Reality Check: Body cams a game changer? - Cincinnati News, FOX19-WXIX TV

Reality Check: Body cams a game changer?

FOX19 -

On Friday the Department of Justice announced it will soon provide $20-million in grants to local police departments to help purchase body cameras as part of a 3-year, $75-million funding program.

Outfitting uniformed police officers nationwide could potentially satisfy the public's desire for greater transparency and accountability from law enforcement, however when to use body cameras, when not to use them, and how to pay for them remain questions with no clear cut answers.

According to a comprehensive study by the Police Executive Research Forum the nearly 1,000 police departments currently using body cams set their own policies determining whether or not to record traffic stops, arrests, searches, interrogations and pursuits.

Meanwhile, in a recent survey 7 in 10 police officers said they are in favor of wearing body cameras, however many believe there are times when the cameras should be turned off including during interviews with victims rape and or abuse as well as while conducting interviews with witnesses of crimes who fear retaliation.
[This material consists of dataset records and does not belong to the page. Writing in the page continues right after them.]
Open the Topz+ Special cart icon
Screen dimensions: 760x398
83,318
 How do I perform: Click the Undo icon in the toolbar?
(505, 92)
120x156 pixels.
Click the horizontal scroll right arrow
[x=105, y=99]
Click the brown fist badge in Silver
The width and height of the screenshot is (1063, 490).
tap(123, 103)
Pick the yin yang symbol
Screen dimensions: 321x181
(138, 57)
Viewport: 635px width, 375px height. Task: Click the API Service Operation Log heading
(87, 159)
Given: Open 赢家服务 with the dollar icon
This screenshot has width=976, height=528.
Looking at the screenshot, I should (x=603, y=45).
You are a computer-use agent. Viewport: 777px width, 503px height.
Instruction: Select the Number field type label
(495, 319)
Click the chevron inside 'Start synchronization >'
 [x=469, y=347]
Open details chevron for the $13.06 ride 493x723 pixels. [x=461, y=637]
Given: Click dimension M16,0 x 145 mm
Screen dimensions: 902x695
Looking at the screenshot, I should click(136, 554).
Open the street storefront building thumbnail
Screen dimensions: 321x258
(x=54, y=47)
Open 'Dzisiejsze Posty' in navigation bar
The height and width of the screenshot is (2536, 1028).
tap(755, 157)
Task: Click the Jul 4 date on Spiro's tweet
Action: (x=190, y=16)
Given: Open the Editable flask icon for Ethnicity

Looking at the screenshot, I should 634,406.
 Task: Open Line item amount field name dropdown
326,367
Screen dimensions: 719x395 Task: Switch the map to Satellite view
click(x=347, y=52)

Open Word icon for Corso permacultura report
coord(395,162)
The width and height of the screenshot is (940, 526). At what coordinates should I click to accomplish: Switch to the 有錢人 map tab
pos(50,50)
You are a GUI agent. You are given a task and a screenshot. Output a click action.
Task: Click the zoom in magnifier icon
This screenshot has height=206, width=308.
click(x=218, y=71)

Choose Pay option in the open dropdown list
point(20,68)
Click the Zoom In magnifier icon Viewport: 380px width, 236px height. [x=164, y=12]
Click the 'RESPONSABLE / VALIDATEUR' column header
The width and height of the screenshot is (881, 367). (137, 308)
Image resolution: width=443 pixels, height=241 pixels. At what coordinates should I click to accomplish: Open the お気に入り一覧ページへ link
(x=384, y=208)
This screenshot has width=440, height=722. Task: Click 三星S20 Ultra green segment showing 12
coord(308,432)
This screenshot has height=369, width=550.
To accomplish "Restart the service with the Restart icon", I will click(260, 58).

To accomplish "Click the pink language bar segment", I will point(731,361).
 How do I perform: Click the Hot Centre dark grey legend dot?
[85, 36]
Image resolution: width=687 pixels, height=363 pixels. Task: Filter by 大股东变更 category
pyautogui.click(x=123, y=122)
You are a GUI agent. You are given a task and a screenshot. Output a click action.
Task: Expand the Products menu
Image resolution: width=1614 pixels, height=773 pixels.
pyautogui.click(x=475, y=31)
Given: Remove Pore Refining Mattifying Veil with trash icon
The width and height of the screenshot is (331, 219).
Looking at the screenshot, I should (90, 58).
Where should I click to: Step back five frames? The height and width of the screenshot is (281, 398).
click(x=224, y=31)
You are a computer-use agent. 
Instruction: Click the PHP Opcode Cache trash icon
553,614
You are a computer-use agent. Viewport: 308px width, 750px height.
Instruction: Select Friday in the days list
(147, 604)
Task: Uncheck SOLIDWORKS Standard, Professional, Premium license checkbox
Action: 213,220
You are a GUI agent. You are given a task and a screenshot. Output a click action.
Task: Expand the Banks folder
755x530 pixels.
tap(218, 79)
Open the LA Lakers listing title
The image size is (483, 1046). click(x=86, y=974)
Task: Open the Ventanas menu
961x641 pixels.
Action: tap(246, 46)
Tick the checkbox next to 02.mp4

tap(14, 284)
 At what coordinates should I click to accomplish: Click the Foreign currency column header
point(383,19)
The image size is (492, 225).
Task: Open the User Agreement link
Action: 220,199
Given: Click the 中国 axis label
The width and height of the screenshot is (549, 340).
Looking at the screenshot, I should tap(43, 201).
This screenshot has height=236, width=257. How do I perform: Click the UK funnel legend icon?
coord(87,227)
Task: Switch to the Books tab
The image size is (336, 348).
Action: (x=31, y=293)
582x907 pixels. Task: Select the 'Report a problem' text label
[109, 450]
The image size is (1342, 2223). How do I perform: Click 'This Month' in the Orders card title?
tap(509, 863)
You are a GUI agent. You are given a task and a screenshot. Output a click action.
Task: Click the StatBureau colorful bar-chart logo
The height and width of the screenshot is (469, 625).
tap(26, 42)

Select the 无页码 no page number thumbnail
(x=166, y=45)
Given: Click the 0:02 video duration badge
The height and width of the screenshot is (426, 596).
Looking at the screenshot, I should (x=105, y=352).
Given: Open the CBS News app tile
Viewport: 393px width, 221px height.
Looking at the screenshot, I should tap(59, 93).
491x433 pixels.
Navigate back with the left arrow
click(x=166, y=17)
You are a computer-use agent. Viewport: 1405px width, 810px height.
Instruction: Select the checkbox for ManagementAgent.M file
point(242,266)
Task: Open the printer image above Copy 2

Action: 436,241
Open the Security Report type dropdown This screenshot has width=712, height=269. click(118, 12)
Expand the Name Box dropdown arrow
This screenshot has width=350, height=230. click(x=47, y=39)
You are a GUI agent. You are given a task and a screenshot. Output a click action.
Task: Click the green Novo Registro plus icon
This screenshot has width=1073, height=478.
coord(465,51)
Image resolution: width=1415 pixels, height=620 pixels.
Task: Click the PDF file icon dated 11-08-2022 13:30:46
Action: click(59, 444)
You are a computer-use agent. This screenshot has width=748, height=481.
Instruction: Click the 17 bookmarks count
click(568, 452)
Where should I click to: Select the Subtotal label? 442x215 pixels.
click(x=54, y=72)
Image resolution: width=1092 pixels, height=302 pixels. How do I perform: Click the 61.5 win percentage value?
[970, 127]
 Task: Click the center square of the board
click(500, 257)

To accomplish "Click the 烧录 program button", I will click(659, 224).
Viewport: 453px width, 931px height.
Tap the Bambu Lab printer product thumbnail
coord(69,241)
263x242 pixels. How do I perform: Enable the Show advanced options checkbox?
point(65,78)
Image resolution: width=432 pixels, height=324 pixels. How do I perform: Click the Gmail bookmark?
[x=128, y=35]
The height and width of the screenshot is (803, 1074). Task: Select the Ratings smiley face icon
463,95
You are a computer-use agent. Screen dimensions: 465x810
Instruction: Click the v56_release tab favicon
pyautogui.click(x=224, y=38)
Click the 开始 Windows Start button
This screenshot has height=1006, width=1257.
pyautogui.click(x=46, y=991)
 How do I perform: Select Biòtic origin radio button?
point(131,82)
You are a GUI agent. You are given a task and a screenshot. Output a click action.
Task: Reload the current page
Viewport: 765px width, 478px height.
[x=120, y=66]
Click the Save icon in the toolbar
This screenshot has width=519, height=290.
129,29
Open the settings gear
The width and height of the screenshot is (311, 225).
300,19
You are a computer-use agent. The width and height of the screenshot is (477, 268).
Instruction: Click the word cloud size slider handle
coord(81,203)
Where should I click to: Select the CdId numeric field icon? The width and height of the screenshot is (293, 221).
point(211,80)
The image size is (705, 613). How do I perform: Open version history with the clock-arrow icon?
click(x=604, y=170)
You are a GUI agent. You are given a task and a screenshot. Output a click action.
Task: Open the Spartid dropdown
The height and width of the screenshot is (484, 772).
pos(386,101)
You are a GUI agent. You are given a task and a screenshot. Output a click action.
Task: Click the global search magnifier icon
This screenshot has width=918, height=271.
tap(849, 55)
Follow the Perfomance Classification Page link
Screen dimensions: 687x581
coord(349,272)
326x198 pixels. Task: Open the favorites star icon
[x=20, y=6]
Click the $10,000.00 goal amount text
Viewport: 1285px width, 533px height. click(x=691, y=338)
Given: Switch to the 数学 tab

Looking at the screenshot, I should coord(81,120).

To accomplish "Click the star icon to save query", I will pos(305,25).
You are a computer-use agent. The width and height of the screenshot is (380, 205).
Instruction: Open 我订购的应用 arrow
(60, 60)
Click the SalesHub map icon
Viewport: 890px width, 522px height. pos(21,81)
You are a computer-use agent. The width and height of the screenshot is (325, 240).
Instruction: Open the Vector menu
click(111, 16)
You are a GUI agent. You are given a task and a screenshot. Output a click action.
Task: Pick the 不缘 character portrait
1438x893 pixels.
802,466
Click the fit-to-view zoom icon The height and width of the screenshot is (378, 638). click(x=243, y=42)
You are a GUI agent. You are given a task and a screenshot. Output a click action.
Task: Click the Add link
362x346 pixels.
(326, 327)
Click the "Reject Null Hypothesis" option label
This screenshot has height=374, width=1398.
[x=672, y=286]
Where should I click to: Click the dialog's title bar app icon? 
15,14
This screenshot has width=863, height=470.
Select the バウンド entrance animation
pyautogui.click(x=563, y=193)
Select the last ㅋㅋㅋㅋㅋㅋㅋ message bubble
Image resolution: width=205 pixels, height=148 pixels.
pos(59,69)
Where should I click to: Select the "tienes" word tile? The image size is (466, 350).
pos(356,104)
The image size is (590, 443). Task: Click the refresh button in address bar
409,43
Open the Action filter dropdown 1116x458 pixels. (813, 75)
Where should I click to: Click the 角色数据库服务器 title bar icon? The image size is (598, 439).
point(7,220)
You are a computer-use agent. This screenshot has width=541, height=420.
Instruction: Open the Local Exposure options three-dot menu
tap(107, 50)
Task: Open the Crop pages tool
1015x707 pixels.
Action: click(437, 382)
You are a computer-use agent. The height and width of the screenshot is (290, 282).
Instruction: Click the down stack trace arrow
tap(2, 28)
Other police officers have voiced concerns that body cameras could ultimately damage community relationships and build barriers.

And then there are the cost factors: body cameras are priced between $120 and $2,000 each which does not include the data storage fees which can range from the tens of thousands of dollars upwards to a million depending on the size of the department.

On Friday, as part of FOX19 Now's special on race relations in America, civil rights leader and Pastor Damon Lynch argued body cams will quickly become more about money and less about public safety: "Police reforms are like Brer Rabbit and the Briar Patch…whoever makes body cams is about to become a multi-million dollar industry...a multi-million dollar company and the community now has reforms but is still mired in poverty...so I think too often we are playing checkers when we should be playing chess."

There are also privacy factors to consider, including where to store video footage, how long to keep it and determining which video clips can be released to the public.

The bottom line is this; body cameras may be a game changer in police/community relations but we are very early in the game.